Exercise objective:
Extract all lines from the data beneath that include the word "globe".

Recorded information Block Start

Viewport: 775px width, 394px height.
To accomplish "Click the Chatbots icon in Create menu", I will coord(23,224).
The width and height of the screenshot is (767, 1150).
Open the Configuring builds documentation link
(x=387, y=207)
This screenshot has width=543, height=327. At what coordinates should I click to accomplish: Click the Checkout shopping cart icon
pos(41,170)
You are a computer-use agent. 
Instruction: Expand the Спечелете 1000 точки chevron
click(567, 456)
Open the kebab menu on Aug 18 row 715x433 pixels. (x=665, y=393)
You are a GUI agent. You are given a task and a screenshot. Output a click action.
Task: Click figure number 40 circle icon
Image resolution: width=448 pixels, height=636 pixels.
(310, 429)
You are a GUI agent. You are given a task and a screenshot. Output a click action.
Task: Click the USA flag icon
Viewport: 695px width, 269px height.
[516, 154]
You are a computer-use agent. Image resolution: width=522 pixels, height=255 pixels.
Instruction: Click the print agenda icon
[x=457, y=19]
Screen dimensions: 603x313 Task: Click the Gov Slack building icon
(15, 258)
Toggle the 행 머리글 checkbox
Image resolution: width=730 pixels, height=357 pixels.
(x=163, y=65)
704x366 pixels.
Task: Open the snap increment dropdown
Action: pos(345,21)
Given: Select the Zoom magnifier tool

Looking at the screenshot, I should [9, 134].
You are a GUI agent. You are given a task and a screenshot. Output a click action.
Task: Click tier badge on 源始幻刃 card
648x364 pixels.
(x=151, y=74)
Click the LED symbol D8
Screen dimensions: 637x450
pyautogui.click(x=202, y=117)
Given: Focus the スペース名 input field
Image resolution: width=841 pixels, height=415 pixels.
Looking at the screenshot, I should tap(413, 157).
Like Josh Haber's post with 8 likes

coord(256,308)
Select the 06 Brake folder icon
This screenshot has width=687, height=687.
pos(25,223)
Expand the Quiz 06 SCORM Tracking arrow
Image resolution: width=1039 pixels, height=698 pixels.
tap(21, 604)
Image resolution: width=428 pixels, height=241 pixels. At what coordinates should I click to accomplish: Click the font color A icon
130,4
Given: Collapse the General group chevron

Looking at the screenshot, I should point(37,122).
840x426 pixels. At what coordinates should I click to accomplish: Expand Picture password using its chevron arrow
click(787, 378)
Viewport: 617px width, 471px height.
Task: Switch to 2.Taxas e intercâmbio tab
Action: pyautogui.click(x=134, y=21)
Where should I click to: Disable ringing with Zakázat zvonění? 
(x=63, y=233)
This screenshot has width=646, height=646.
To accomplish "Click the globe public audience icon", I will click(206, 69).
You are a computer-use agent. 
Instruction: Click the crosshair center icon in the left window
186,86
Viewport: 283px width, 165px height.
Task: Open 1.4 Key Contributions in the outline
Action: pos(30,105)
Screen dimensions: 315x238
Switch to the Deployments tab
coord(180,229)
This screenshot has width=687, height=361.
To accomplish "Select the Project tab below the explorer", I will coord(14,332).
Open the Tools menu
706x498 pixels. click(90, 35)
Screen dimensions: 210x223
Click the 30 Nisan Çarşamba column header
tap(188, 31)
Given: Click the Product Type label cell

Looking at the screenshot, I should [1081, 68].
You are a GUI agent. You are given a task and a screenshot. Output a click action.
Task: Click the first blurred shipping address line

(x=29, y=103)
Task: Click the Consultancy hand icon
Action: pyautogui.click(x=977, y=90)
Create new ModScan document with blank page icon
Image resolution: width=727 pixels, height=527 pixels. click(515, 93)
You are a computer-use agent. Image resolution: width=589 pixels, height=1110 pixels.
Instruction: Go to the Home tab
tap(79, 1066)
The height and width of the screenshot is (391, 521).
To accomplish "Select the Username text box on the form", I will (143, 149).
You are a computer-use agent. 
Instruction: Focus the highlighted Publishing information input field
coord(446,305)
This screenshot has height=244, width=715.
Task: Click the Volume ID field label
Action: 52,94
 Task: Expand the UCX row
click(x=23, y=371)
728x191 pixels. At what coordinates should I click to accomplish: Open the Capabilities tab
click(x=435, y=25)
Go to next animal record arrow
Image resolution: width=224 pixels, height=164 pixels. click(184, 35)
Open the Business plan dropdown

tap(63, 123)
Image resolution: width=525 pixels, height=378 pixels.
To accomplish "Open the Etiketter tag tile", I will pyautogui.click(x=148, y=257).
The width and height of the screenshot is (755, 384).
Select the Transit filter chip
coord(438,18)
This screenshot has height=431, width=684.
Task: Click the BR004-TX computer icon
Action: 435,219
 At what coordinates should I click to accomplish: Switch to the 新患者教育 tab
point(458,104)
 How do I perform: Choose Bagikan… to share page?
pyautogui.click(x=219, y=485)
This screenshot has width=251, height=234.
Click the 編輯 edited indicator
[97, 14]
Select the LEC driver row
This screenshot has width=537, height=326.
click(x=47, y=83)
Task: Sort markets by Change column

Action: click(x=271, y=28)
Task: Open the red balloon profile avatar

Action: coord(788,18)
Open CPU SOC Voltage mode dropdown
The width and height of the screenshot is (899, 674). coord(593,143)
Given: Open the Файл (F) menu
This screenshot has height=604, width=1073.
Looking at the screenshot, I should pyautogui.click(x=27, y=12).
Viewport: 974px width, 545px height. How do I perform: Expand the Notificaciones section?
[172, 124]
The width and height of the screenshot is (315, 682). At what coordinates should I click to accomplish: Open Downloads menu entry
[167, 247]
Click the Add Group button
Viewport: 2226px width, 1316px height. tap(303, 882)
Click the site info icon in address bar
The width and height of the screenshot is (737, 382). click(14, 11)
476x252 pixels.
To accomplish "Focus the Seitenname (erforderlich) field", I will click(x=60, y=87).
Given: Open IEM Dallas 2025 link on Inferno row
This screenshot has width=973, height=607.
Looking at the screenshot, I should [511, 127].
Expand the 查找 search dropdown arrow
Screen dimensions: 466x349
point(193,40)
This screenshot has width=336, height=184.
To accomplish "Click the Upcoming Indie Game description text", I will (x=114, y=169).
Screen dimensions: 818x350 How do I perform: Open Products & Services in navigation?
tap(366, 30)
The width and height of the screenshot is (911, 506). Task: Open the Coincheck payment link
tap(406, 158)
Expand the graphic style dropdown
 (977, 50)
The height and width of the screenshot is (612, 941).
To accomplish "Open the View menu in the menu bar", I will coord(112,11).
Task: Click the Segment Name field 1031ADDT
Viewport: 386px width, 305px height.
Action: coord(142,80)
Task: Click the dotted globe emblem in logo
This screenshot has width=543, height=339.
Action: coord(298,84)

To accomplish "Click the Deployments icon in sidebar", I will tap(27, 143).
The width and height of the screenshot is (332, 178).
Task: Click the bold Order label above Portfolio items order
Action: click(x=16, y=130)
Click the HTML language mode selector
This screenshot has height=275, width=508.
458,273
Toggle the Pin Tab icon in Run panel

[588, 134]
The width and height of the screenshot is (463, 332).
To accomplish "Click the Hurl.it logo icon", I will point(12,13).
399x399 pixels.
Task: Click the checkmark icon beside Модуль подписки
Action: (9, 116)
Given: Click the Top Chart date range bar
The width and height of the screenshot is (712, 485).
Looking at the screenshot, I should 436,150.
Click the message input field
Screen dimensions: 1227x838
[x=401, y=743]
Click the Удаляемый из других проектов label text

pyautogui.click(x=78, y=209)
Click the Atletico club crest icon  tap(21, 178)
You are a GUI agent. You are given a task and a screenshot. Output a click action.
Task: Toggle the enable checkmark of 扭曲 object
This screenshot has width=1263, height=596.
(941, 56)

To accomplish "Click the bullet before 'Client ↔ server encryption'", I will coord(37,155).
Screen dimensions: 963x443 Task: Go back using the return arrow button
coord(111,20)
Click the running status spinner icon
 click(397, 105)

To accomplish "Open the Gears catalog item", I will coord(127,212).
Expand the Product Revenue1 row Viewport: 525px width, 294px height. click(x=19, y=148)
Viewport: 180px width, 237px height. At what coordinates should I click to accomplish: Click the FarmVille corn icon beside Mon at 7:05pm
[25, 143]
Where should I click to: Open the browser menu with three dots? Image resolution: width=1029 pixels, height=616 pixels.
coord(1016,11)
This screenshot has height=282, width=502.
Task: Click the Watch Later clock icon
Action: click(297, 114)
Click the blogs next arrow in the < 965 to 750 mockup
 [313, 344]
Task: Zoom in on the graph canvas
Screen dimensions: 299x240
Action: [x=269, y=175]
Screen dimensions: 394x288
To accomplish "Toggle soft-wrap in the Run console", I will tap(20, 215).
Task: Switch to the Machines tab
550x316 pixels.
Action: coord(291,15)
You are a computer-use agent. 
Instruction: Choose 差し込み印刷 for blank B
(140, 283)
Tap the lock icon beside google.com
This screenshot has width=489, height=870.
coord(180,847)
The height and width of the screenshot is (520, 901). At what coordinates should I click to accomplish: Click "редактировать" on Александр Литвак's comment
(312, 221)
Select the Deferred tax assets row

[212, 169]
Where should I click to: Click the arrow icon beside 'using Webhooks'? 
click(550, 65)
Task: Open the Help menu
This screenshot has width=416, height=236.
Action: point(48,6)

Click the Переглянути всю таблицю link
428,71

Recorded information Block End

Problem solution:
To accomplish "Click the globe public audience icon", I will click(206, 69).
Task: Click the dotted globe emblem in logo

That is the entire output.